Even though we struggled with his health, we welcomed a beautiful boy in 2015. Jaz was a stay-at-home dad, and I was his caregiver and worked every day, masking a lot of the pain that comes with caring for an ill spouse. The deep sadness was also sheer exhaustion from the reality that my husband was slowly dying. And then I lost him. On July 23, 2020, on our son's 5th birthday. My world was shattered.
It's been three years, and the pain of his loss is as fresh as the day he transitioned. I mourn the loss of a great husband, a great father, and my one true love. With a lot of inner work, I try to keep pushing forward for my son. And on the nights that I cry myself to sleep or when I'm driving in the car and can't stop sobbing, I think of our love. And also, the love of my parents and siblings who never once treated my husband differently. He was loved and honoured, and respected by them all. Sometimes I laugh when I think of how my mom would always cook for him and ask him if I ever made him roti like a good wife.
In my darkest times, where the label widow looms over me, and I feel so small, I look at my son and realize that I'm strong and worthy and a great mother. My son looks just like his dad, and I share stories and pictures and tell him how much his father loved him. Because the love that my husband and I had transcends this physical world. Our love is cosmic, and no colour, caste, economic status, or religion would ever have kept us apart.

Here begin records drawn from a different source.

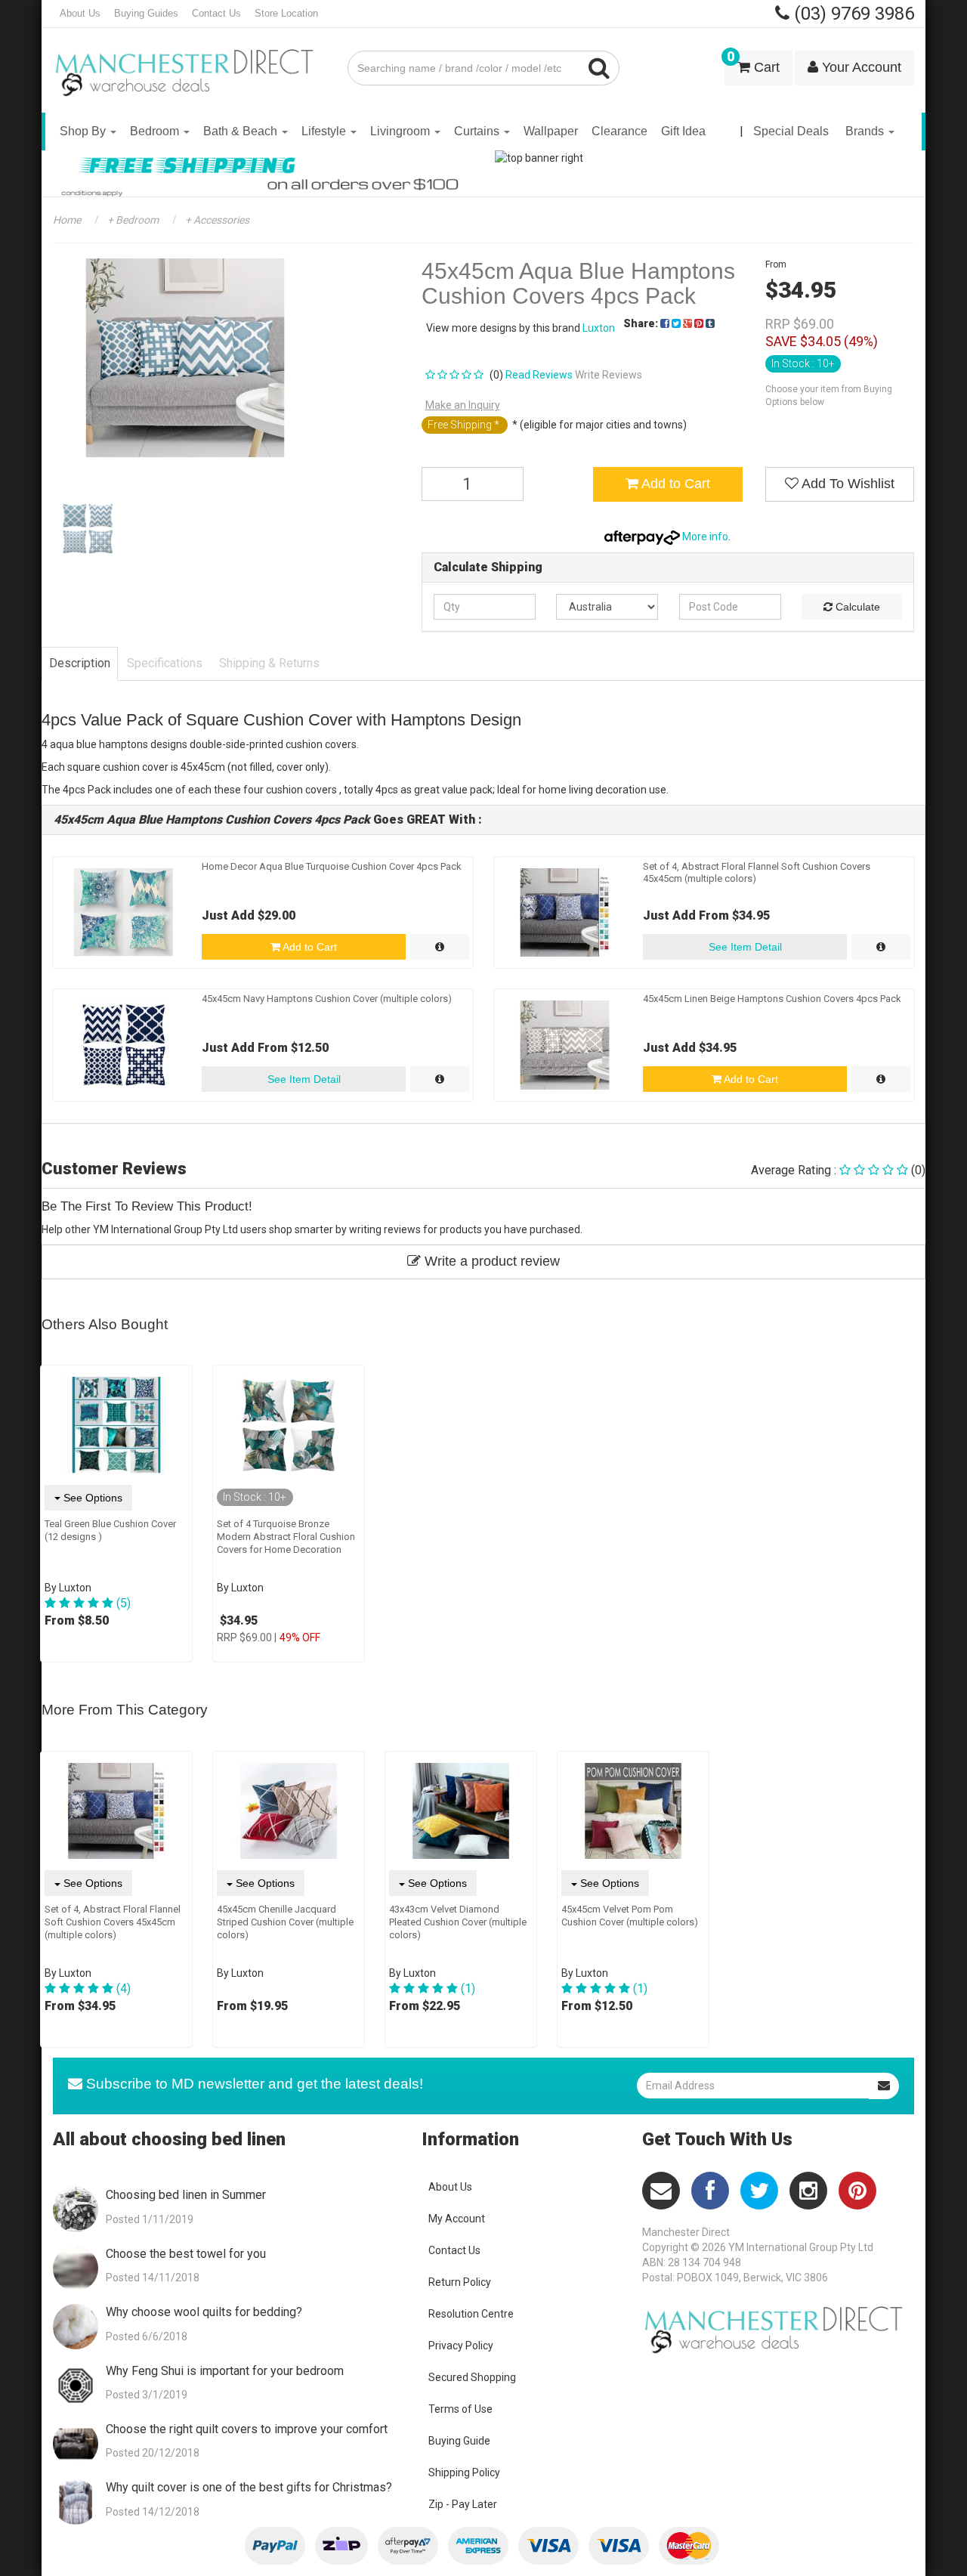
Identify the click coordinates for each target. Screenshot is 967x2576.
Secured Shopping (472, 2377)
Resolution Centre (471, 2314)
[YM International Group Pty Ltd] (189, 62)
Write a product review (490, 1261)
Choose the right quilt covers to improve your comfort (247, 2429)
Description (79, 663)
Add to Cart (674, 483)
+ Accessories (216, 220)
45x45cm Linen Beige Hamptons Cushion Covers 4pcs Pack (772, 998)
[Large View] (87, 529)
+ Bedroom (132, 220)
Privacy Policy (460, 2345)
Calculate (856, 607)
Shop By (84, 131)
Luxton (598, 328)
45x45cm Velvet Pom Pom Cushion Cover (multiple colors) (629, 1915)
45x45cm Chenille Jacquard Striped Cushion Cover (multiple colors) (285, 1922)
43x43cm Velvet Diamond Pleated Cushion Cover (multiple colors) (458, 1922)
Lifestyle (325, 131)
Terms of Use (460, 2409)
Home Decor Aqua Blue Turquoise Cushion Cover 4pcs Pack (332, 866)
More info (704, 536)
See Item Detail (745, 947)
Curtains (478, 131)
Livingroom (401, 131)
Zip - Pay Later (462, 2504)
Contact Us (216, 13)
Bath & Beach (241, 131)
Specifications (164, 663)
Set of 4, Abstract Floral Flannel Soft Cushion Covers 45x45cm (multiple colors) (113, 1922)
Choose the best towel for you (186, 2254)
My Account (456, 2219)
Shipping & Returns (269, 663)
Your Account (859, 67)
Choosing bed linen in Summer (186, 2195)
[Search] (599, 68)
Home (67, 220)
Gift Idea (683, 131)
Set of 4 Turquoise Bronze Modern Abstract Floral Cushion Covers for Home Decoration (286, 1536)
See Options (91, 1498)
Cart (753, 63)
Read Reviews (539, 375)
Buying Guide (459, 2441)
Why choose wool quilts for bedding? (204, 2312)
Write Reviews (608, 375)
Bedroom (156, 131)
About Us (80, 13)
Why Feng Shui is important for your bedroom (225, 2371)
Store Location (286, 13)
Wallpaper (551, 131)
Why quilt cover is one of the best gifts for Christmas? (249, 2487)
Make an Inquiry (462, 405)
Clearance (619, 131)
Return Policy (459, 2282)
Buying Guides (146, 13)
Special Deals (791, 131)
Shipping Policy (464, 2472)
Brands (866, 131)
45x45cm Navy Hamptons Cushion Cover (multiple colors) (327, 998)
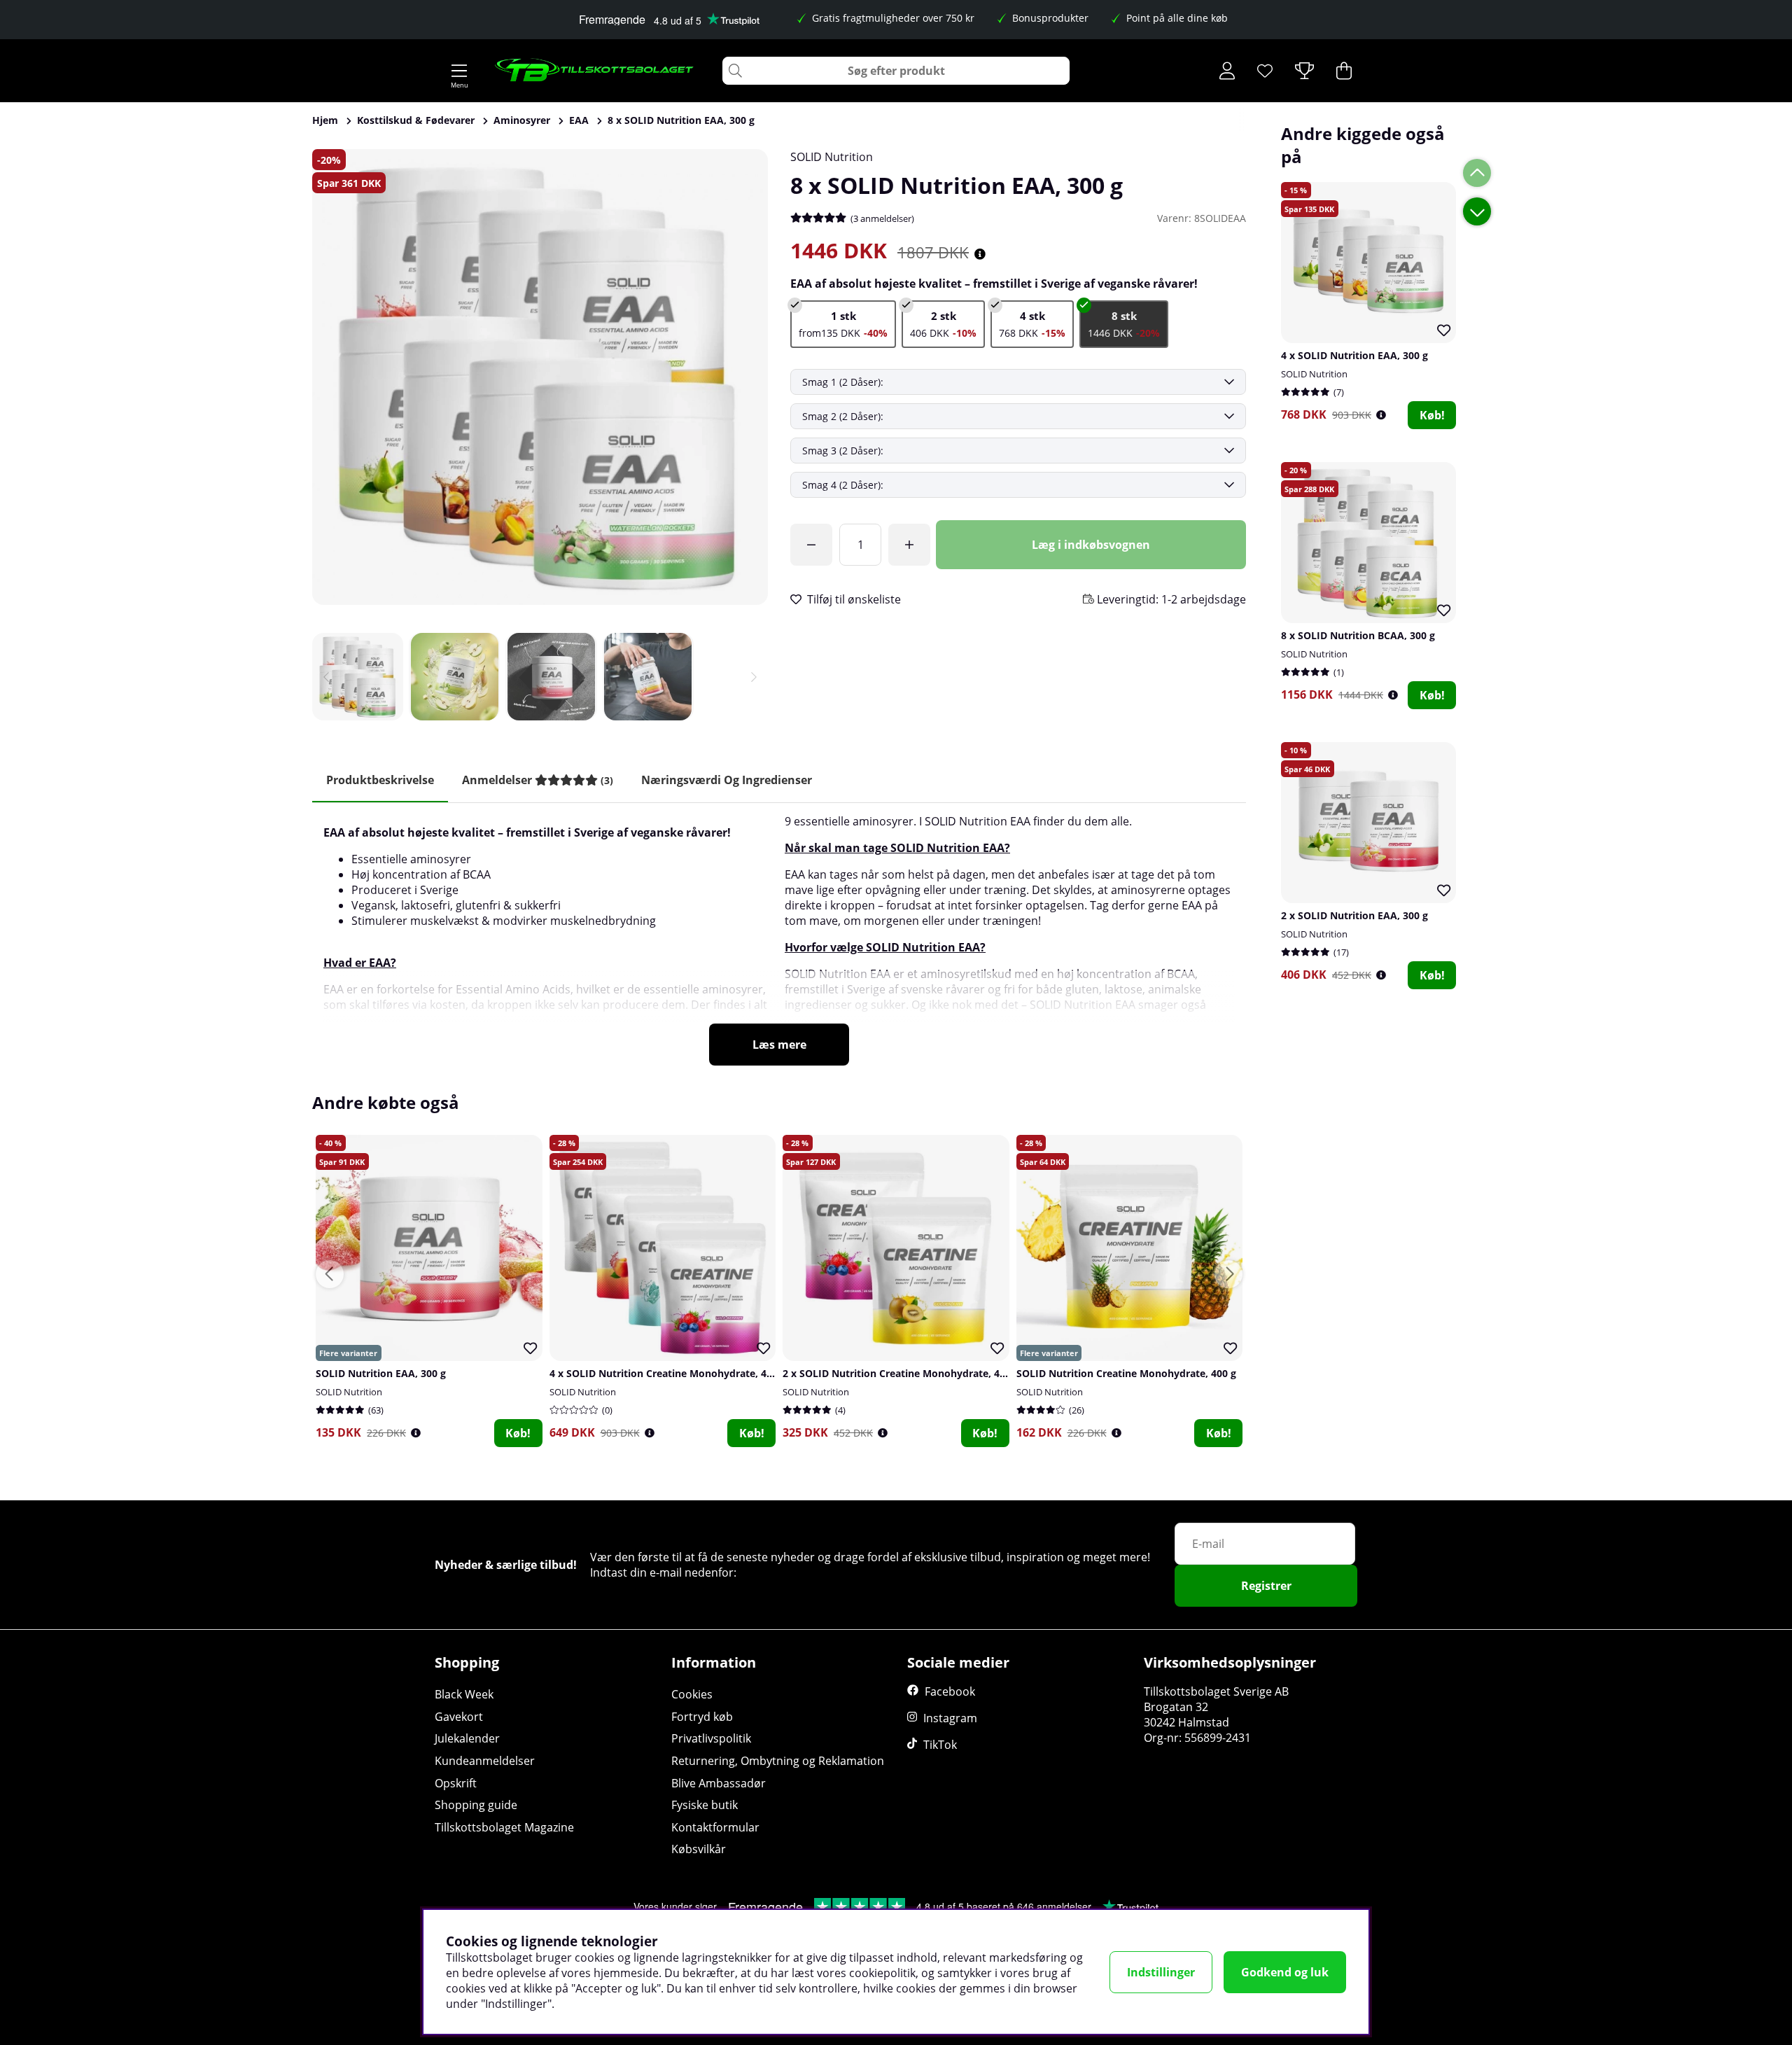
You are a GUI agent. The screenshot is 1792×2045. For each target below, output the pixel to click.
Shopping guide (476, 1805)
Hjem (325, 120)
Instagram (950, 1718)
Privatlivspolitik (711, 1738)
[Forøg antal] (909, 545)
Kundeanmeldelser (485, 1760)
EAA (579, 120)
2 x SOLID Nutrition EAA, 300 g (1354, 915)
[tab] (537, 780)
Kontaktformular (715, 1827)
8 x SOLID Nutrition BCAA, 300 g (1358, 635)
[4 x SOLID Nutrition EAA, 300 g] (1032, 324)
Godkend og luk (1285, 1972)
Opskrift (456, 1783)
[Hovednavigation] (459, 70)
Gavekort (459, 1716)
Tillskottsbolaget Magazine (504, 1827)
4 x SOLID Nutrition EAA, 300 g (1354, 355)
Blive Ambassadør (718, 1783)
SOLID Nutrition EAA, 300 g (381, 1373)
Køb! (1432, 415)
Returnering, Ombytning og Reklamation (777, 1760)
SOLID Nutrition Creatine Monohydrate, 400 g (1126, 1373)
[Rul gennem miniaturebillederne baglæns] (326, 676)
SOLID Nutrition (831, 157)
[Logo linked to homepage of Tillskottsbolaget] (594, 71)
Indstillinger (1161, 1972)
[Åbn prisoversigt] (980, 254)
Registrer (1266, 1585)
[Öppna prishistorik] (1381, 414)
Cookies (692, 1694)
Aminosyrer (521, 120)
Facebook (950, 1691)
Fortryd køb (702, 1716)
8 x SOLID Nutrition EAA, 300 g (681, 120)
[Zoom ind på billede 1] (540, 377)
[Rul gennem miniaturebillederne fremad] (754, 676)
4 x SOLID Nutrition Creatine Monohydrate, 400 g (668, 1373)
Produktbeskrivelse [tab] (380, 780)
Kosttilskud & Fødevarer (416, 120)
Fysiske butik (704, 1805)
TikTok (940, 1744)
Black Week (464, 1694)
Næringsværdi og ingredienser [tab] (726, 780)
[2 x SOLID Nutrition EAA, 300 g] (943, 324)
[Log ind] (1227, 70)
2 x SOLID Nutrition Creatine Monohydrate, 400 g (901, 1373)
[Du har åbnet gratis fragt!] (811, 545)
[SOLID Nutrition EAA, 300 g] (843, 324)
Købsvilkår (698, 1849)
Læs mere (779, 1044)
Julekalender (467, 1738)
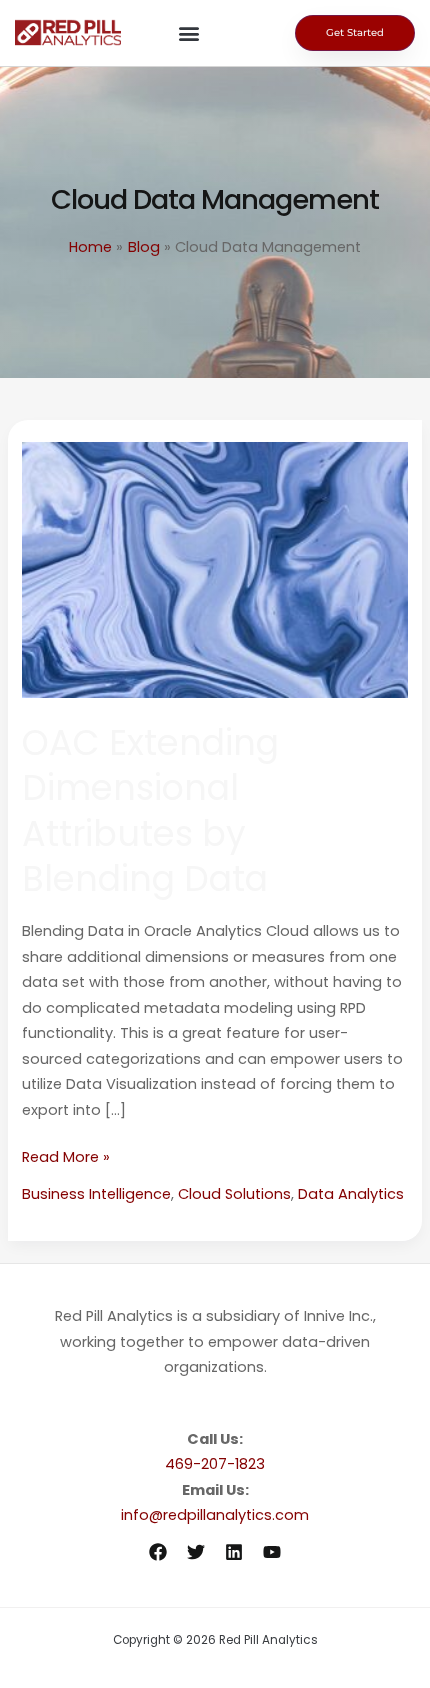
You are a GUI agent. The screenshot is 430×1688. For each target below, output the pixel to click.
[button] (188, 33)
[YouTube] (272, 1552)
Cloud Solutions (234, 1194)
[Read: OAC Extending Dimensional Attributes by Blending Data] (214, 569)
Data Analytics (351, 1194)
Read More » (66, 1156)
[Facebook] (158, 1552)
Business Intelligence (96, 1194)
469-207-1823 (215, 1464)
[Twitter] (196, 1552)
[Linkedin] (234, 1552)
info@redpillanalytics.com (215, 1515)
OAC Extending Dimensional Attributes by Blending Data (150, 811)
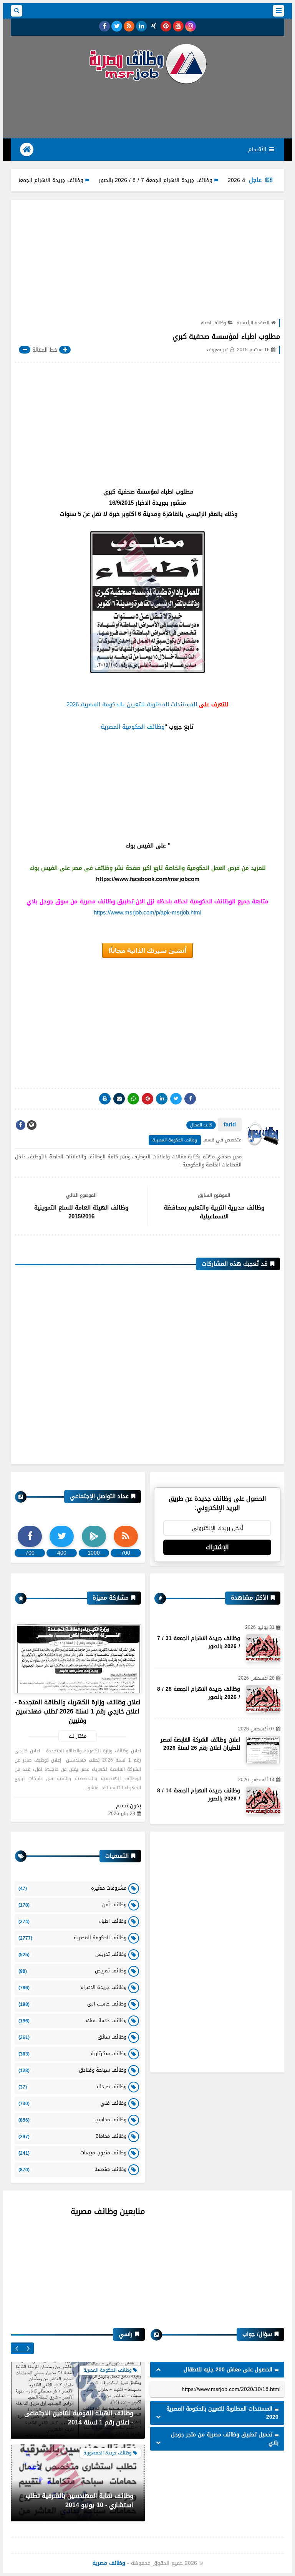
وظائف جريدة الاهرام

I know it's daunting that I have to live this life without him, but I have faith that we will reunite again on the other side; I'm hoping deep down that it will happen. And when I see him, run into his arms and bury my face in his warm, strong chest I'll tell him that I did my best, and I hope that he's proud of me. I try every day to be brave and strong, and I hope God grants me my wish to feel his love again. In the meantime, I'm my son's biggest fan. Teaching, guiding, and giving him the life his dad always wanted to provide for his only child.